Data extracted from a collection
________________________

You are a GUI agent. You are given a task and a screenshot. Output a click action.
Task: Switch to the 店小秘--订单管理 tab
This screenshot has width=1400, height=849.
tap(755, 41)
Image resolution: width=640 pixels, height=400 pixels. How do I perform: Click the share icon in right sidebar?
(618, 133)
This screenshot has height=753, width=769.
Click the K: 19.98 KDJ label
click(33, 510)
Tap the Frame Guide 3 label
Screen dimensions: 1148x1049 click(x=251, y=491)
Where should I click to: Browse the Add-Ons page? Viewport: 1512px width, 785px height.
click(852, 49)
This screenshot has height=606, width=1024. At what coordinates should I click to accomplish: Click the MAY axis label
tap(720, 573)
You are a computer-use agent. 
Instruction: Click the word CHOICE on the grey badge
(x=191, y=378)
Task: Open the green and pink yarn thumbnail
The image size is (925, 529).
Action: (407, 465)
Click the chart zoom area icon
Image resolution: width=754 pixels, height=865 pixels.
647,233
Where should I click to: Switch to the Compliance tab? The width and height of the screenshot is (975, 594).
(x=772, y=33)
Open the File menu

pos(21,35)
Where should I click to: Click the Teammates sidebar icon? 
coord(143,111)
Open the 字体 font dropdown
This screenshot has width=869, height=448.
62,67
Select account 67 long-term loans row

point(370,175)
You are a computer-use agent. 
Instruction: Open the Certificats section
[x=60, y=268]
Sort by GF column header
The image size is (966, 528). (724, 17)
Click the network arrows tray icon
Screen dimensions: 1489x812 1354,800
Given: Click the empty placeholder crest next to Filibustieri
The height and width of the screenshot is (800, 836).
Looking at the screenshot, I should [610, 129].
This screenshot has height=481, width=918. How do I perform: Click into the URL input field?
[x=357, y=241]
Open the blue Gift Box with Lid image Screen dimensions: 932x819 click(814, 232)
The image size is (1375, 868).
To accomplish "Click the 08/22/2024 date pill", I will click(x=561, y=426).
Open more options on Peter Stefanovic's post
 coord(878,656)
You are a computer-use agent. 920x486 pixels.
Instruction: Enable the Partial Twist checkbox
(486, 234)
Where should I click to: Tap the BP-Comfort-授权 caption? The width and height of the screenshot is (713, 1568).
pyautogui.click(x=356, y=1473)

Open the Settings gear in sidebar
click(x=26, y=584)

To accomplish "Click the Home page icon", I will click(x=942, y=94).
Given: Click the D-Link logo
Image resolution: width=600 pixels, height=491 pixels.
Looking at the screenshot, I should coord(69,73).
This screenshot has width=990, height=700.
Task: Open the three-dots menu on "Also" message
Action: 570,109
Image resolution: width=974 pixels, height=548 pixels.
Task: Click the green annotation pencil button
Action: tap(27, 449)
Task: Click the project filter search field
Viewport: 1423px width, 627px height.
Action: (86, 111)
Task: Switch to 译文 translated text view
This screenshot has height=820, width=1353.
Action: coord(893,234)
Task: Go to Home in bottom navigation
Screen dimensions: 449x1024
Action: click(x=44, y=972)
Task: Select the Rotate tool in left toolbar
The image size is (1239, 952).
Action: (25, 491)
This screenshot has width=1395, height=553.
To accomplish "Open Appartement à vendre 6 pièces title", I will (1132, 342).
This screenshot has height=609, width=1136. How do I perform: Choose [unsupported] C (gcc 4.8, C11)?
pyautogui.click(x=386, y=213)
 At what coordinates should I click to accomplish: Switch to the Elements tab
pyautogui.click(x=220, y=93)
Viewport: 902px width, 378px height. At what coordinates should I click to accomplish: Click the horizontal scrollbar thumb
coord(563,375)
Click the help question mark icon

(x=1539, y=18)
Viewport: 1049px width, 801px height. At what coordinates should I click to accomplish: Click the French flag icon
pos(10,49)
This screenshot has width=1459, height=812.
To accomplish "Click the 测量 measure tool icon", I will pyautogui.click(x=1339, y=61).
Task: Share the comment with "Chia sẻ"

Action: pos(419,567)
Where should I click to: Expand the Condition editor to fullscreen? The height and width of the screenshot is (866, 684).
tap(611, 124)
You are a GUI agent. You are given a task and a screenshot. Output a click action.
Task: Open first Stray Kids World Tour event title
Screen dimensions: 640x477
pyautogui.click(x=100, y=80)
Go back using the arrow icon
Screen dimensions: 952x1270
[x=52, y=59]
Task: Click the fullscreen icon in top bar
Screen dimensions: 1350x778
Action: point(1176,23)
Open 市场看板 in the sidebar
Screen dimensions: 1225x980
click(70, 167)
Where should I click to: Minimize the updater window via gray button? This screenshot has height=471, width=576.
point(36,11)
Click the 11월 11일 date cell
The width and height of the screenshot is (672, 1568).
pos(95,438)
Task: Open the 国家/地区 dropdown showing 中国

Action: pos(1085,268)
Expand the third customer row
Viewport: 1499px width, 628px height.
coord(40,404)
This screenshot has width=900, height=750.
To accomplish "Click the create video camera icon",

________________________

Exact copies of all entries are what's needed here.

You are a GUI agent. You are given a task and a screenshot. Output a click action.
Task: Switch to the 店小秘--订单管理 tab
This screenshot has width=1400, height=849.
tap(755, 41)
Image resolution: width=640 pixels, height=400 pixels. How do I perform: Click the share icon in right sidebar?
(618, 133)
This screenshot has height=753, width=769.
Click the K: 19.98 KDJ label
click(33, 510)
Tap the Frame Guide 3 label
Screen dimensions: 1148x1049 click(x=251, y=491)
Where should I click to: Browse the Add-Ons page? Viewport: 1512px width, 785px height.
click(852, 49)
This screenshot has height=606, width=1024. At what coordinates should I click to accomplish: Click the MAY axis label
tap(720, 573)
You are a computer-use agent. 
Instruction: Click the word CHOICE on the grey badge
(x=191, y=378)
Task: Open the green and pink yarn thumbnail
The image size is (925, 529).
Action: (407, 465)
Click the chart zoom area icon
Image resolution: width=754 pixels, height=865 pixels.
647,233
Where should I click to: Switch to the Compliance tab? The width and height of the screenshot is (975, 594).
(x=772, y=33)
Open the File menu

pos(21,35)
Where should I click to: Click the Teammates sidebar icon? 
coord(143,111)
Open the 字体 font dropdown
This screenshot has width=869, height=448.
62,67
Select account 67 long-term loans row

point(370,175)
You are a computer-use agent. 
Instruction: Open the Certificats section
[x=60, y=268]
Sort by GF column header
The image size is (966, 528). (724, 17)
Click the network arrows tray icon
Screen dimensions: 1489x812 1354,800
Given: Click the empty placeholder crest next to Filibustieri
The height and width of the screenshot is (800, 836).
Looking at the screenshot, I should [610, 129].
This screenshot has height=481, width=918. How do I perform: Click into the URL input field?
[x=357, y=241]
Open the blue Gift Box with Lid image Screen dimensions: 932x819 click(814, 232)
The image size is (1375, 868).
To accomplish "Click the 08/22/2024 date pill", I will click(x=561, y=426).
Open more options on Peter Stefanovic's post
 coord(878,656)
You are a computer-use agent. 920x486 pixels.
Instruction: Enable the Partial Twist checkbox
(486, 234)
Where should I click to: Tap the BP-Comfort-授权 caption? The width and height of the screenshot is (713, 1568).
pyautogui.click(x=356, y=1473)

Open the Settings gear in sidebar
click(x=26, y=584)

To accomplish "Click the Home page icon", I will click(x=942, y=94).
Given: Click the D-Link logo
Image resolution: width=600 pixels, height=491 pixels.
Looking at the screenshot, I should coord(69,73).
This screenshot has width=990, height=700.
Task: Open the three-dots menu on "Also" message
Action: 570,109
Image resolution: width=974 pixels, height=548 pixels.
Task: Click the green annotation pencil button
Action: tap(27, 449)
Task: Click the project filter search field
Viewport: 1423px width, 627px height.
Action: (86, 111)
Task: Switch to 译文 translated text view
This screenshot has height=820, width=1353.
Action: coord(893,234)
Task: Go to Home in bottom navigation
Screen dimensions: 449x1024
Action: click(x=44, y=972)
Task: Select the Rotate tool in left toolbar
The image size is (1239, 952).
Action: (25, 491)
This screenshot has width=1395, height=553.
To accomplish "Open Appartement à vendre 6 pièces title", I will (1132, 342).
This screenshot has height=609, width=1136. How do I perform: Choose [unsupported] C (gcc 4.8, C11)?
pyautogui.click(x=386, y=213)
 At what coordinates should I click to accomplish: Switch to the Elements tab
pyautogui.click(x=220, y=93)
Viewport: 902px width, 378px height. At what coordinates should I click to accomplish: Click the horizontal scrollbar thumb
coord(563,375)
Click the help question mark icon

(x=1539, y=18)
Viewport: 1049px width, 801px height. At what coordinates should I click to accomplish: Click the French flag icon
pos(10,49)
This screenshot has width=1459, height=812.
To accomplish "Click the 测量 measure tool icon", I will pyautogui.click(x=1339, y=61).
Task: Share the comment with "Chia sẻ"

Action: pos(419,567)
Where should I click to: Expand the Condition editor to fullscreen? The height and width of the screenshot is (866, 684).
tap(611, 124)
You are a GUI agent. You are given a task and a screenshot. Output a click action.
Task: Open first Stray Kids World Tour event title
Screen dimensions: 640x477
pyautogui.click(x=100, y=80)
Go back using the arrow icon
Screen dimensions: 952x1270
[x=52, y=59]
Task: Click the fullscreen icon in top bar
Screen dimensions: 1350x778
Action: point(1176,23)
Open 市场看板 in the sidebar
Screen dimensions: 1225x980
click(70, 167)
Where should I click to: Minimize the updater window via gray button? This screenshot has height=471, width=576.
point(36,11)
Click the 11월 11일 date cell
The width and height of the screenshot is (672, 1568).
pos(95,438)
Task: Open the 国家/地区 dropdown showing 中国

Action: pos(1085,268)
Expand the third customer row
Viewport: 1499px width, 628px height.
coord(40,404)
This screenshot has width=900, height=750.
To accomplish "Click the create video camera icon",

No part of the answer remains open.